This short excerpt from Patricia Cohen’s article offers so many tantalizing jumping-off points that it is hard to know where to start. As we at New York City College of Technology, with the help of Title V, initiate our “Redesign of General Education for a 21st Century College of Technology,” the context for the study of the humanities, nationally and internationally, is undergoing profound change.
This alliance of geeks and poets has generated exhilaration and also anxiety. The humanities, after all, deal with elusive questions of aesthetics, existence and meaning, the words that bring tears or the melody that raises goose bumps. Are these elements that can be measured?
– Patricia Cohen, “Digital Keys for Unlocking the Humanities’ Riches,” The New York Times, Nov. 17, 2010
This short excerpt from Patricia Cohen’s article offers so many tantalizing jumping-off points that it is hard to know where to start. As we at New York City College of Technology, with the help of Title V, initiate our “Redesign of General Education for a 21st Century College of Technology,” the context for the study of the humanities, nationally and internationally, is undergoing profound change.
Some aspects of this change, including the introduction of digital tools and methods, promise new discoveries and knowledge, as well as opportunities for new forms of collaborative work. On a smaller, local scale, City Tech’s Title V grant will implement a digital platform, enabling students to represent their own experience and understanding of the liberal arts and link their general education meaningfully and personally to their career studies. Our faculty will collaborate across disciplines to redefine general education for a 21st-century college of technology.
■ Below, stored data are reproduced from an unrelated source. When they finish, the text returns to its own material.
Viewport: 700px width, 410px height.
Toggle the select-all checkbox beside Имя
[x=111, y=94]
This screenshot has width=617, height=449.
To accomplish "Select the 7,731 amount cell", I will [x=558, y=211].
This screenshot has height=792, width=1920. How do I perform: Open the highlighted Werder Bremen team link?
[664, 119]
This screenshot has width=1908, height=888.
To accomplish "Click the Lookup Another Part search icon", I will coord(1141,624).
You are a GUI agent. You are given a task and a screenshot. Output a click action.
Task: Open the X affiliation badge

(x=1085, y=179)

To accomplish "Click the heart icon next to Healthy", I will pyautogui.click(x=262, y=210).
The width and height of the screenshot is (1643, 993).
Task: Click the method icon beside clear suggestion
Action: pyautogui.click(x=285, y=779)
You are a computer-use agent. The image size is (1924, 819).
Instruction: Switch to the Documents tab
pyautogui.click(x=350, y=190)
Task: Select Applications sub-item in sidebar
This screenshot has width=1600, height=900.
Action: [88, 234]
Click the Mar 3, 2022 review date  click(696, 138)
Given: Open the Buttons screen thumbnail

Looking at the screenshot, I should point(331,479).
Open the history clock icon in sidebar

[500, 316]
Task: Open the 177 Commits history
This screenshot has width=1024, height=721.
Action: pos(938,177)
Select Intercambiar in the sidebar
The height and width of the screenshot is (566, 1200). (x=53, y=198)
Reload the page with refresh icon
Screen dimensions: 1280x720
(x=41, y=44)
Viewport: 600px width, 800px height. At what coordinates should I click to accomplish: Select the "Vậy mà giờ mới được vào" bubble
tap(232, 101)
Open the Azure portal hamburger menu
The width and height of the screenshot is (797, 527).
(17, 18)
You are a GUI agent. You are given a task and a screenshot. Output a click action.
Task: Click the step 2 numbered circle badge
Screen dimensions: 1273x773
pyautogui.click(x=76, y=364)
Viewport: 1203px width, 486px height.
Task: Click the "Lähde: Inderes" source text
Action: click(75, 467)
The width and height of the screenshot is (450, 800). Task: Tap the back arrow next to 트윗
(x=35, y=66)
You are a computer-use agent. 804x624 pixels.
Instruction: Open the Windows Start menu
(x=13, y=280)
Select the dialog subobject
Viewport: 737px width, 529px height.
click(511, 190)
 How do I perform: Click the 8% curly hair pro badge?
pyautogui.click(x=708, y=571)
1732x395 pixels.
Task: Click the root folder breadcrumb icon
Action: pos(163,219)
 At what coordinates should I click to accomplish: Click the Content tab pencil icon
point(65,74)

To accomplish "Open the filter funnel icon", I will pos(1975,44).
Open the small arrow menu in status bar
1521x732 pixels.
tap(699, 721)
It would be a gross oversimplification, though, to characterize this cross-disciplinary faculty collaboration simply as “an alliance of geeks and poets.”
In fact, the City Tech faculty defies this or any other facile characterization. Humanities scholars at our college have long since embraced their inner geeks, demonstrating not only a high level of theoretical sophistication but also well developed technical skill. Nor are our scientists, engineers, architects and health professionals divorced from aesthetics or the humanities.
The Core Text project and the two NEH-funded projects that paved the way for the current work in Gen Ed were led by faculty from across the range of disciplines, reflecting their commitment to broad educational values.
The role of the liberal arts at City Tech is not simply foundational or instrumental; it is an essential facet of the education that we offer our students, who will be not only workers but also parents, citizens, artists, innovators and leaders. They will need to make moral choices, evaluate complex situations and tread turbid emotional waters.
Seeing their professors engage in conversations and investigations across disciplines about difficult and complicated subjects – and them-selves engaging in such conversations and investigations – might be the most important opportunity we can give our students. This is how they learn the value of different disciplinary perspectives, as well as the need to be both deeply informed about one’s own field of expertise and also able to converse with those from other fields or who hold different views.
Across the nation, however, extended study in the humanities is being curtailed as programs are being closed down in response to fiscal constraints. Universities are reducing duplication of programs in some cases; in others, however, they may be impoverishing their curricula by eliminating instruction in subjects that are not financially profitable but are educationally priceless.
In part, decisions to close humanities programs are related to rising interest in areas of study that appear to lead more directly or obviously to employment. When employment is tight, business and nursing seem safer or more practical choices than history, foreign languages or philosophy. And proficient graduates in these fields are surely needed.
But when the practical arts are divorced from the liberal arts, or the latter are dismissed as being impractical, education is in danger of becoming merely training, useful perhaps in the short term but not for the long haul, for the narrow purpose but not the broad spectrum.
As long ago as 1854, in his satirical novel Hard Times, Charles Dickens contrasted a purely utilitarian education, a reliance solely on “Fact,” with the need for “Fancy,” the power of imagination. More recently, in The Call of Stories and other writing, Harvard psychologist Robert Coles demonstrated the value of using fiction – novels and short stories – in the training of physicians, to develop empathy and emotional awareness. We cannot afford to ignore the “elusive questions of aesthetics, existence and meaning.”
And as much or more than ever, we need the “words that bring tears ... the melody that raises goose bumps.”